- **Exercise instructions**
Quote exactly the lines from the one with "Task: Click the 操作步骤 heading" to the end of the data, both included; omit the pictures.

- **Supplied entries**
********

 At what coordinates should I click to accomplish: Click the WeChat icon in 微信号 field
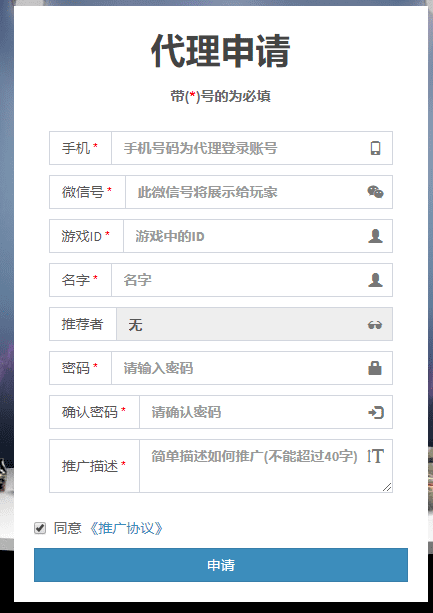coord(376,192)
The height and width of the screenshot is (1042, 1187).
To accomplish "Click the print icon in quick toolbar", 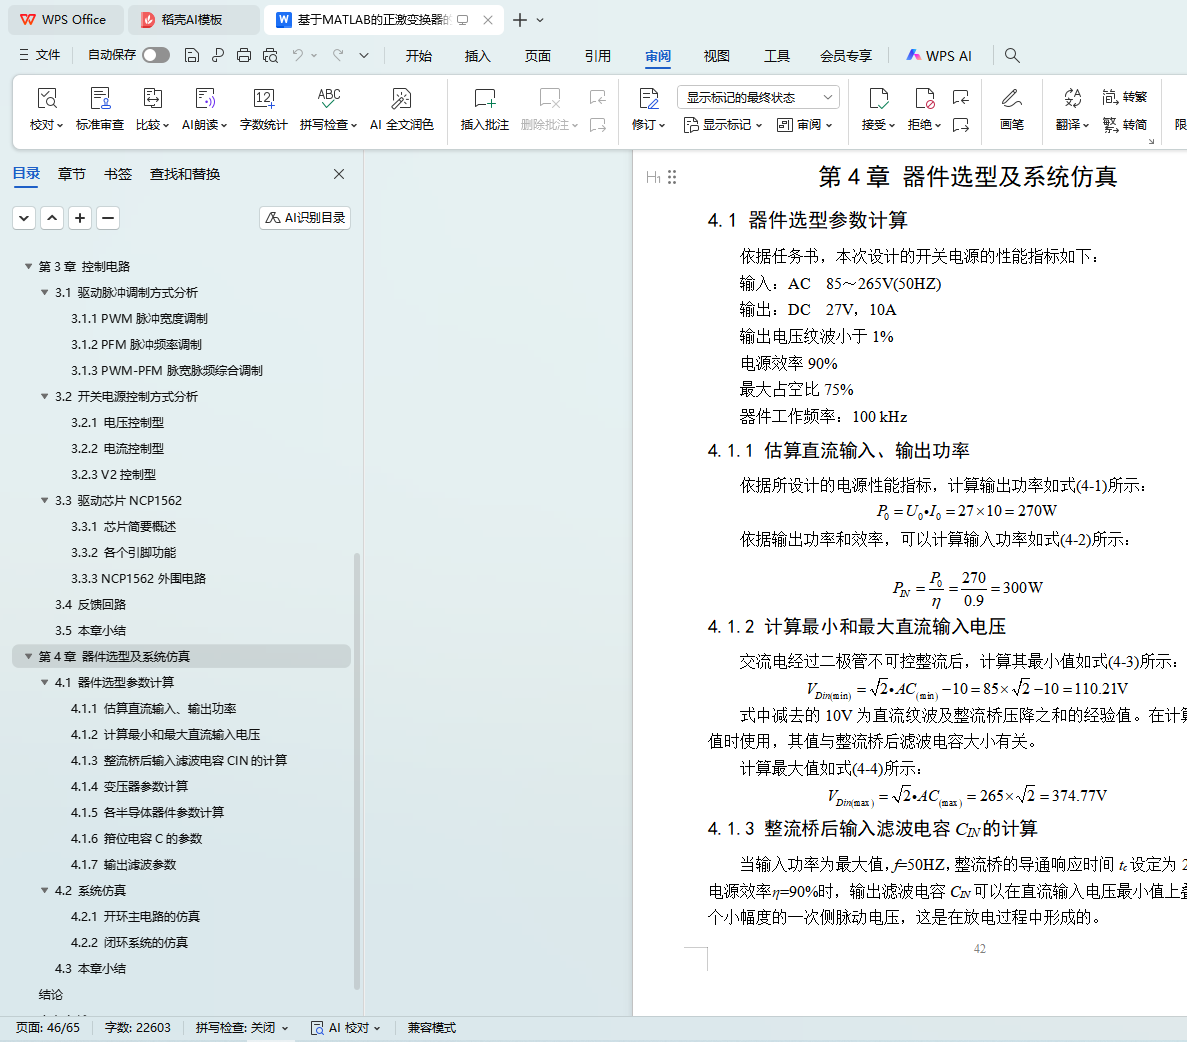I will (x=244, y=55).
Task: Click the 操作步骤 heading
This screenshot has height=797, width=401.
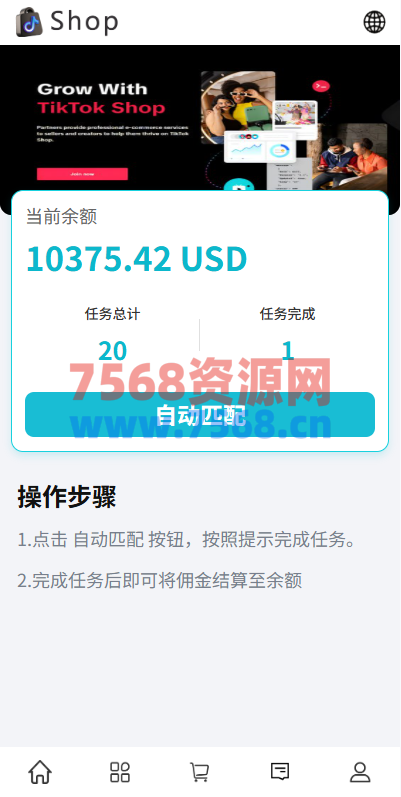Action: pyautogui.click(x=67, y=497)
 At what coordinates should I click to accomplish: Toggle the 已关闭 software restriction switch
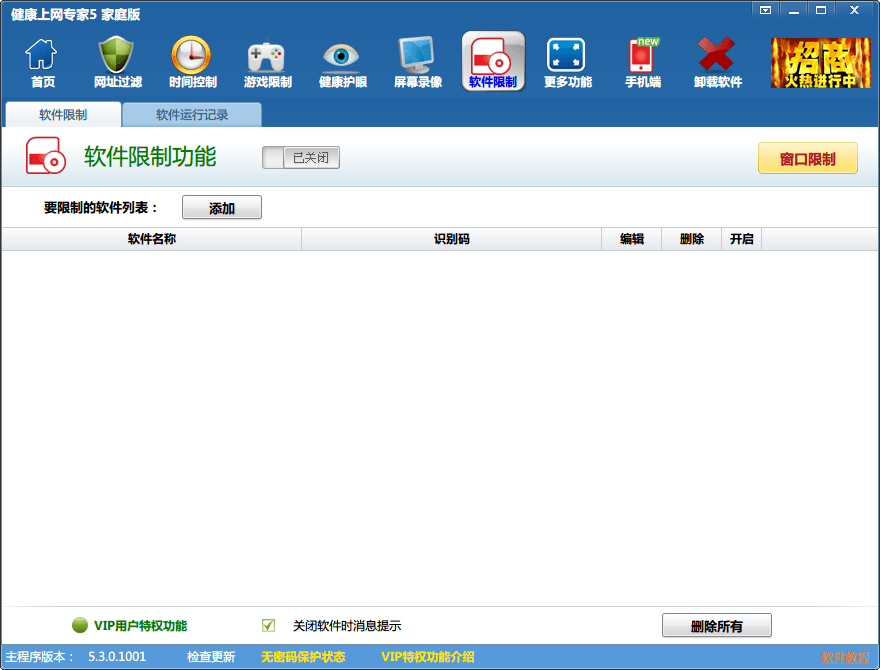(x=301, y=158)
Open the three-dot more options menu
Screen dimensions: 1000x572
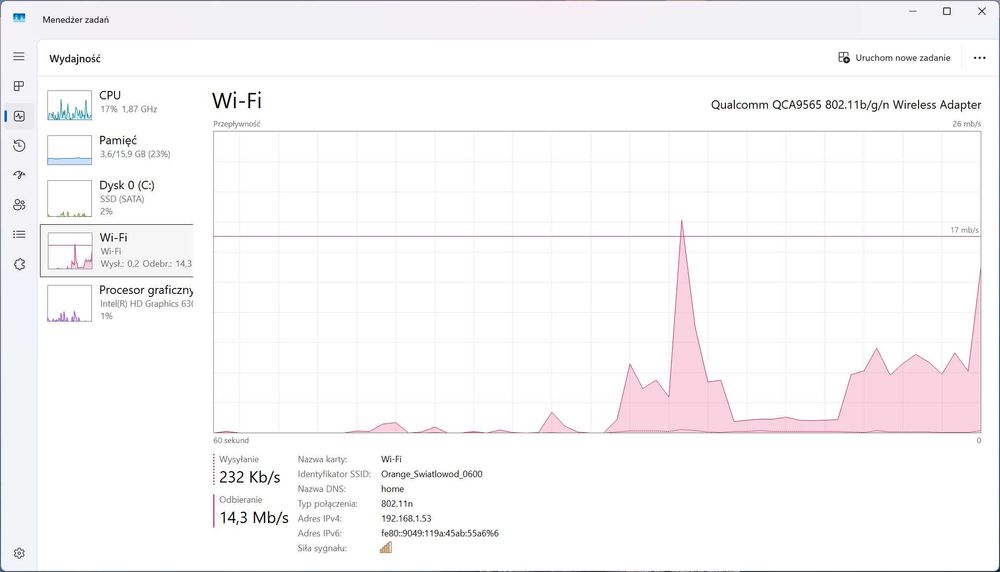click(979, 58)
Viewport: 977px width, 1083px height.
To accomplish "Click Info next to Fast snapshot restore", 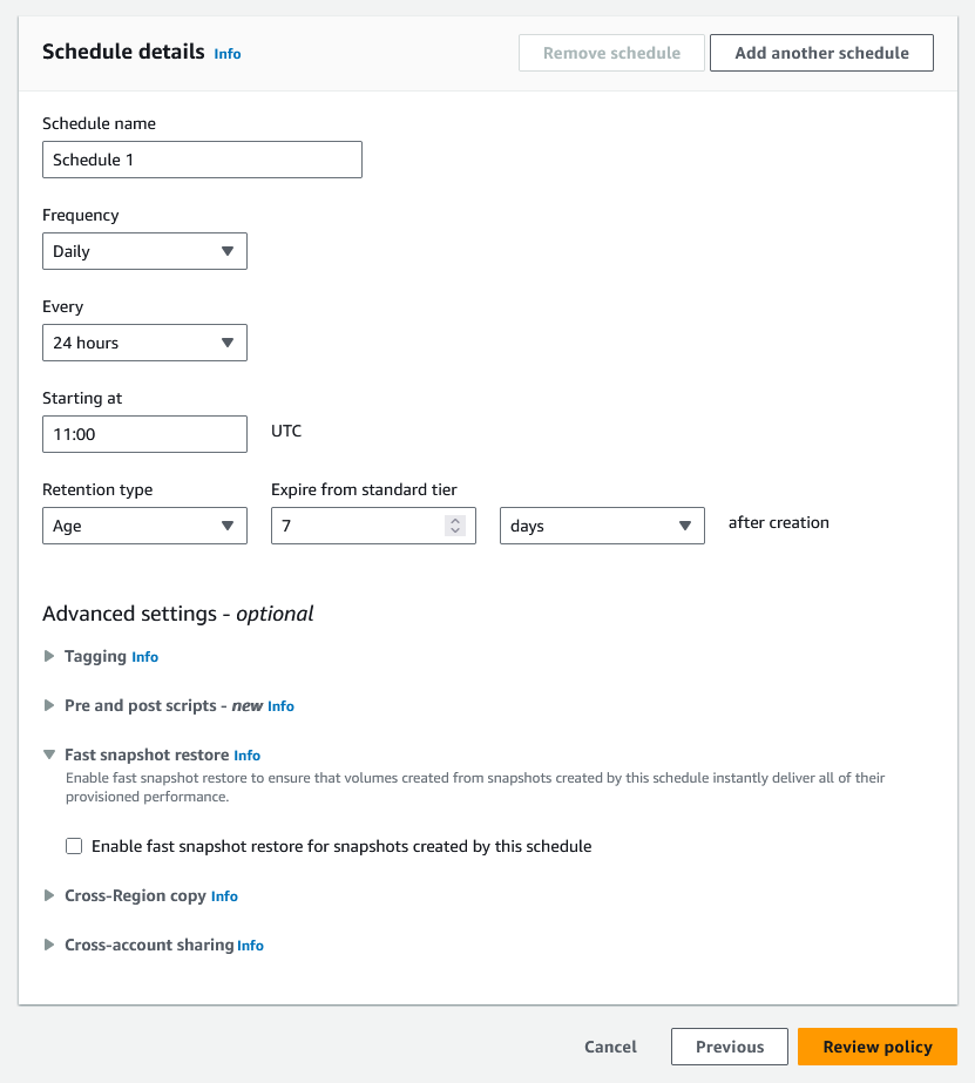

********

- **Response**
Task: Click the 操作步骤 heading
This screenshot has height=797, width=401.
Action: pyautogui.click(x=67, y=497)
 At what coordinates should I click to accomplish: Toggle the 已关闭 software restriction switch
(x=301, y=158)
Open the three-dot more options menu
Screen dimensions: 1000x572
click(979, 58)
Viewport: 977px width, 1083px height.
To accomplish "Click Info next to Fast snapshot restore", 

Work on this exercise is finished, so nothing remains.